A local controller (a device – part of the Internet of Things) controls one or more charging stations. The Energy Supplier informs the vehicle (and possibly the Vehicle User) via the local controller how much capacity is available to it. If the battery is nearly full the vehicle can inform the local controller that it needs less capacity and this capacity can then be made available to other vehicles at other charging stations. Standard protocols are defined, which can be used to support end-to-end communication.

The Charging Operator determines the capacity to be made available on the basis of information provided by the Distribution Service Operator (DSO) (maximum allowable capacity at that time), possibly combined with commercial information (e.g., current spot prices, predicted trends, flexibility agreements with vehicle-owners/customers where applicable). The DSO has predicted available capacity on the basis of currently predicted weather conditions and long-term usage patterns in the relevant area. The DSO is able to adapt to unexpected changes in real time and restrict or increase the locally available capacity.

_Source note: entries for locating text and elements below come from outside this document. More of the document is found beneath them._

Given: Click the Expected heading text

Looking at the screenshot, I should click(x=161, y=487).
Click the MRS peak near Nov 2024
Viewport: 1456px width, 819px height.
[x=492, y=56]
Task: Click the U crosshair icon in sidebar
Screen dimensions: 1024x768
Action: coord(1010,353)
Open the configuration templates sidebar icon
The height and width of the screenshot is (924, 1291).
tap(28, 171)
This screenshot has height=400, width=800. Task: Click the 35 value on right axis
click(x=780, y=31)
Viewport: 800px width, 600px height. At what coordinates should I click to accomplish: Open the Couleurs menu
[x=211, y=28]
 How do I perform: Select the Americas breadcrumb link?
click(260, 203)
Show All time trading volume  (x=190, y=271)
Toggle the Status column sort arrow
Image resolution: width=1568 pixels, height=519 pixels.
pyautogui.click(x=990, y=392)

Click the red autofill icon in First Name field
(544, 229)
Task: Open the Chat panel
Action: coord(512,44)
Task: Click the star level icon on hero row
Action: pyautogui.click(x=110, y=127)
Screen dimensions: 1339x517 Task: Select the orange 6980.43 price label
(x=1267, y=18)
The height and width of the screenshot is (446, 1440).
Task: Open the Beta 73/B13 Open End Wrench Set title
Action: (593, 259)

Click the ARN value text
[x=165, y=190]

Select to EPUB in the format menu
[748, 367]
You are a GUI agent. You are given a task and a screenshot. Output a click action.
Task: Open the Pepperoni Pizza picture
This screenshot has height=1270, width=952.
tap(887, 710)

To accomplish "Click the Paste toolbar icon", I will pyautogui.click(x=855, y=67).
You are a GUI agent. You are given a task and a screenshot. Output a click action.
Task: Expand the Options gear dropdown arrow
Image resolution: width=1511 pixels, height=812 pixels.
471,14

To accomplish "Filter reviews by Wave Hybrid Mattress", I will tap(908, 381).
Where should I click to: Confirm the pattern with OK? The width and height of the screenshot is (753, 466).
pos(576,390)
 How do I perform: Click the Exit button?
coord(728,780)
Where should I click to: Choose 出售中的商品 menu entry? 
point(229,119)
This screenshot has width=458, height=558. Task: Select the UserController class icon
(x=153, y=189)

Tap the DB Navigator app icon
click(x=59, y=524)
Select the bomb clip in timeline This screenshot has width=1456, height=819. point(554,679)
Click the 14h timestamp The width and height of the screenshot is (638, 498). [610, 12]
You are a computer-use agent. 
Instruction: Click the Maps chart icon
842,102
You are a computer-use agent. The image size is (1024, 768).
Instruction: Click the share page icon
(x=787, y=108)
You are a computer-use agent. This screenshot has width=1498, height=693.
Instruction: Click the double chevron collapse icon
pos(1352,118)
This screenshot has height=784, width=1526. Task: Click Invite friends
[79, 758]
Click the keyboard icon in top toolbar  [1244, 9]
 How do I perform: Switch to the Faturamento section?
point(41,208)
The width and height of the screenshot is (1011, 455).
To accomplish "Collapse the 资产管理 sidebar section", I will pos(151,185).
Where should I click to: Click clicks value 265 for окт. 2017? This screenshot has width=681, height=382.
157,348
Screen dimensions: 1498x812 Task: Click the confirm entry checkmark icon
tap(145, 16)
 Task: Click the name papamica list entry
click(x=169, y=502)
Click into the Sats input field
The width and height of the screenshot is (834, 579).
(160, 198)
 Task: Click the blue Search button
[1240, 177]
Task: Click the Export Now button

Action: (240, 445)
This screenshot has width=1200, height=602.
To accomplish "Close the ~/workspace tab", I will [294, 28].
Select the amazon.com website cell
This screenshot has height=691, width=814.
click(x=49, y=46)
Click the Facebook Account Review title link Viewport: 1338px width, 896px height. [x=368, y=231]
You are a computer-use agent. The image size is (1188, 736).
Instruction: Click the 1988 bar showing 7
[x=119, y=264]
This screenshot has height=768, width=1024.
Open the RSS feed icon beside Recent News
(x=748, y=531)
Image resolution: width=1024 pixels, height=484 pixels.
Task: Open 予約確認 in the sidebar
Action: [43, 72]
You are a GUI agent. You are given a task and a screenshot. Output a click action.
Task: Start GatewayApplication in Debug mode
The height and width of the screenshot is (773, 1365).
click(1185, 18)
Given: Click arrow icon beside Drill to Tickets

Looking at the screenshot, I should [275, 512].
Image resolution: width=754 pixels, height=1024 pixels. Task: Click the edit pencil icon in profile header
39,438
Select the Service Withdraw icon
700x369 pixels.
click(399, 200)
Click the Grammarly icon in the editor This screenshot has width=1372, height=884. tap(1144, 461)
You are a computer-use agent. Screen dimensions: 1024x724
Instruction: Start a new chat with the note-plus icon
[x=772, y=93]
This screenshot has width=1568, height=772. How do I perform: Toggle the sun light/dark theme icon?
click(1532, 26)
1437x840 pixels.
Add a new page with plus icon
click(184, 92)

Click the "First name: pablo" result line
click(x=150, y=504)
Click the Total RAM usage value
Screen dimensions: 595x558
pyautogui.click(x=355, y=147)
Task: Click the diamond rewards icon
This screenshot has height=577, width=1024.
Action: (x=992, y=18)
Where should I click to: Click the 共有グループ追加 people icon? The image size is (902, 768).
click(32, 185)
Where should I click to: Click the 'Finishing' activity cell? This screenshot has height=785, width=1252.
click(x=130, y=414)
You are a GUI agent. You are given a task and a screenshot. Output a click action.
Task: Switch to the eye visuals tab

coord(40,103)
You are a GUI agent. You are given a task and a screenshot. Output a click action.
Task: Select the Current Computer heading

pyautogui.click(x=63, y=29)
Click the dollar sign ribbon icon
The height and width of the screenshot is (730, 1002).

We can regard the purpose of this ecosystem as providing a sustainable infrastructure for the use and support of electric vehicles. If we speak of the health of the system as a whole, this is how we will measure it. Each participant has to a greater or lesser extent an interest in the health of the system. Nonetheless the individual participants have varying measures of value and varying degrees of commitment to or dependence on the system as a whole.